* Obiettivo dell'esercizio: Indichi quante righe dei record contengono la stringa "dropdown", distinguendo tra maiuscole e minuscole. Risponda con il solo numero.

##############################

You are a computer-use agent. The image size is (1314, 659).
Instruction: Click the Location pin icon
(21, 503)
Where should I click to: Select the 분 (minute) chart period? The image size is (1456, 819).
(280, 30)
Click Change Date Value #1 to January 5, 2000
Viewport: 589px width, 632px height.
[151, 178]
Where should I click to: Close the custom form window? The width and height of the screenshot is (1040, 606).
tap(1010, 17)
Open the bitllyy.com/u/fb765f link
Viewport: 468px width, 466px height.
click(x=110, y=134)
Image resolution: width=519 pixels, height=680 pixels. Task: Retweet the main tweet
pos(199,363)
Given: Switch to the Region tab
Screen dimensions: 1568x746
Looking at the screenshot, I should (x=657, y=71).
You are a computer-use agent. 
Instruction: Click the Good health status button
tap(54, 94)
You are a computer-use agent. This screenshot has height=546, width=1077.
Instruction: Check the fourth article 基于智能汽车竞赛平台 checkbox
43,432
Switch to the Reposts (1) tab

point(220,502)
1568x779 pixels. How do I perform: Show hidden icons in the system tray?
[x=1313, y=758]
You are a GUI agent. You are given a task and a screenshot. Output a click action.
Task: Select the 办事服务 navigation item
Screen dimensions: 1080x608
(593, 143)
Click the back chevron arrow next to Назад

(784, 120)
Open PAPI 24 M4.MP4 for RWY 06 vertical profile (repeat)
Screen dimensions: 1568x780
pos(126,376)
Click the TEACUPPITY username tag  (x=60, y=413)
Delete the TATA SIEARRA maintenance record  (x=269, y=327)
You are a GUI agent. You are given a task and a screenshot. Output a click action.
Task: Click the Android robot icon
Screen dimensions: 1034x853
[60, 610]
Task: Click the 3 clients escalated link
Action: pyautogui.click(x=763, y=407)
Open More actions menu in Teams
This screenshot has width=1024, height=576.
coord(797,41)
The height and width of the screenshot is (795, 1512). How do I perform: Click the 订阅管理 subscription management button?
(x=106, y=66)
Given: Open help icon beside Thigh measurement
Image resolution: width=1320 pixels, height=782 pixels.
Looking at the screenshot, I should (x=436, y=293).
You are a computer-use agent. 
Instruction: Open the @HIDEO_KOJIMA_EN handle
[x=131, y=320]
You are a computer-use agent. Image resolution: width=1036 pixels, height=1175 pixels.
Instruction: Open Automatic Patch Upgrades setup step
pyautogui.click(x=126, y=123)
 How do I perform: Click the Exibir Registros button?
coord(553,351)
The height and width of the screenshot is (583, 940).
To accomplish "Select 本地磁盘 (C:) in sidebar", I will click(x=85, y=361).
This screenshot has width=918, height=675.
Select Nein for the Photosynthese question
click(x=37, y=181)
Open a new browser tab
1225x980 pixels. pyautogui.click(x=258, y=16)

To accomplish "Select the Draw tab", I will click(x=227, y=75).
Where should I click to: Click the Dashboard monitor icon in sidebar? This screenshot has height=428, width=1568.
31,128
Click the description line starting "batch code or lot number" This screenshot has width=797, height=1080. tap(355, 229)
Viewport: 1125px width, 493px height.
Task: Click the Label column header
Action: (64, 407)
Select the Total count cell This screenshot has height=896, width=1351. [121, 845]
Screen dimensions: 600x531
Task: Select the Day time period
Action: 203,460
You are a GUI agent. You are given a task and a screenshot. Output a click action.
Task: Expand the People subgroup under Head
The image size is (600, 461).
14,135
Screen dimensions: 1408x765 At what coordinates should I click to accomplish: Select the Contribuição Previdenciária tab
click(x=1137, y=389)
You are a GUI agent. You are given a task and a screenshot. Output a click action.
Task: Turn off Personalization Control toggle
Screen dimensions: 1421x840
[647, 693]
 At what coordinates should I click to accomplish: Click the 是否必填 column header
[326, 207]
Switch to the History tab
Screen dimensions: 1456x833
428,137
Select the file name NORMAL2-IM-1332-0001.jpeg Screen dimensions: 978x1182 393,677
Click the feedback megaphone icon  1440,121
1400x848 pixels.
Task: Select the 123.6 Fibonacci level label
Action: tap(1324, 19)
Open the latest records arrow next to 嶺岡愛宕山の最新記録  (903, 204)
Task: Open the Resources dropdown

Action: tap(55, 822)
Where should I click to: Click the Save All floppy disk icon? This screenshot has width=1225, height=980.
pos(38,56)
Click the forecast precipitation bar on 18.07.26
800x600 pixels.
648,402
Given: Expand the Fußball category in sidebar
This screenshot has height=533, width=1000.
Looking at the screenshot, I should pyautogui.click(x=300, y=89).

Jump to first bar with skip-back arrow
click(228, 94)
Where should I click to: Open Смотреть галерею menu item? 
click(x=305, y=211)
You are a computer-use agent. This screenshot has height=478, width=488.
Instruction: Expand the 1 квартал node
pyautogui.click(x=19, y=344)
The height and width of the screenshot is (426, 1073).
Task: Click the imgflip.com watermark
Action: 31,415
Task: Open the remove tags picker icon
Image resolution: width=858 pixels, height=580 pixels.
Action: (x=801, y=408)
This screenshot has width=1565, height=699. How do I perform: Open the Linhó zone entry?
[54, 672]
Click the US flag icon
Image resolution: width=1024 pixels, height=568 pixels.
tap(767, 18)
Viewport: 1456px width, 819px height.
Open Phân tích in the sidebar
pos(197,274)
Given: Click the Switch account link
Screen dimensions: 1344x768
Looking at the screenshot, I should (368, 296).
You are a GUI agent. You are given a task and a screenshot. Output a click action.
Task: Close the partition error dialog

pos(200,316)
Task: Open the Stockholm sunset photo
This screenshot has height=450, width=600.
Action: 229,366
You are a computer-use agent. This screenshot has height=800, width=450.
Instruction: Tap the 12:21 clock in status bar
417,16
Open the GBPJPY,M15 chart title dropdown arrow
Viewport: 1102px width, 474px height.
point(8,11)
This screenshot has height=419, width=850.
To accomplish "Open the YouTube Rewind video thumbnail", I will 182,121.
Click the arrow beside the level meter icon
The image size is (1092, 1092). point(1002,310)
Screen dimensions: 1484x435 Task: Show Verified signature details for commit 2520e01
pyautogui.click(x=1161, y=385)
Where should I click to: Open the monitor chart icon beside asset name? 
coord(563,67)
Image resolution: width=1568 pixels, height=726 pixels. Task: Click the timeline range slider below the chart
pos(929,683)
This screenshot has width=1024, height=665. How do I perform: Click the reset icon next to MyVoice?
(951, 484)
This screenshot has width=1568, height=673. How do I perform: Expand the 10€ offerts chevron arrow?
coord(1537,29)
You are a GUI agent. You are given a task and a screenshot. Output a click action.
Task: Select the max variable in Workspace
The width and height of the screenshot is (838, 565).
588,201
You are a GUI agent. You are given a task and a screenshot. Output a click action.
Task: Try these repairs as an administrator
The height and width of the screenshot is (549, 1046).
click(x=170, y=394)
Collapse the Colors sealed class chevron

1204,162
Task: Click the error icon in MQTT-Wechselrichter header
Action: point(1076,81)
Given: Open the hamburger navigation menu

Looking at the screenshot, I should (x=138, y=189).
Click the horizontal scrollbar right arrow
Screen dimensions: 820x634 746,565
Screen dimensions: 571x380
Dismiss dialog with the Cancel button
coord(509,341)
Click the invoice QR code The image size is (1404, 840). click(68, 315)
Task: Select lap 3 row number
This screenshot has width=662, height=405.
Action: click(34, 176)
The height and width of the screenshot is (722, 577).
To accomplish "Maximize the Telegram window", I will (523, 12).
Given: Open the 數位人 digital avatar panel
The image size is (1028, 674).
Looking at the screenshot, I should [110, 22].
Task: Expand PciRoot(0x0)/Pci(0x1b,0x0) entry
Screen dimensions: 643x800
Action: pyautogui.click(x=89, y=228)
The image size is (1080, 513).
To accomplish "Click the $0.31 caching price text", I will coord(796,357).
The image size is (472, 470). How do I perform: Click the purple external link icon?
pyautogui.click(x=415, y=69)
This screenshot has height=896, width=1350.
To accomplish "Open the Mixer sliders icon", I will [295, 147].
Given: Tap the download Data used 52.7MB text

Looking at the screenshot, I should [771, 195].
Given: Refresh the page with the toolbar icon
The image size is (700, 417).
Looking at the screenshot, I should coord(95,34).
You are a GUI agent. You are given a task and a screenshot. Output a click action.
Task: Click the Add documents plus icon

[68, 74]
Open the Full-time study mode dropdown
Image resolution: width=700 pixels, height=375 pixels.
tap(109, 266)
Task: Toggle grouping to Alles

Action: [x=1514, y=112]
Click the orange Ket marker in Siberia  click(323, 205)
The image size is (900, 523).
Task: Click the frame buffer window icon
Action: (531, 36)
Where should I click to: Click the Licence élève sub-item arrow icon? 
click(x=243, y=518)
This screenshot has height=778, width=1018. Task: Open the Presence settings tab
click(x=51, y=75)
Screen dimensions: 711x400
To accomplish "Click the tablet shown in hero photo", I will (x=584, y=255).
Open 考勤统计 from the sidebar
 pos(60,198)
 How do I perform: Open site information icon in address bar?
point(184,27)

##############################

* Soluzione scritta: 3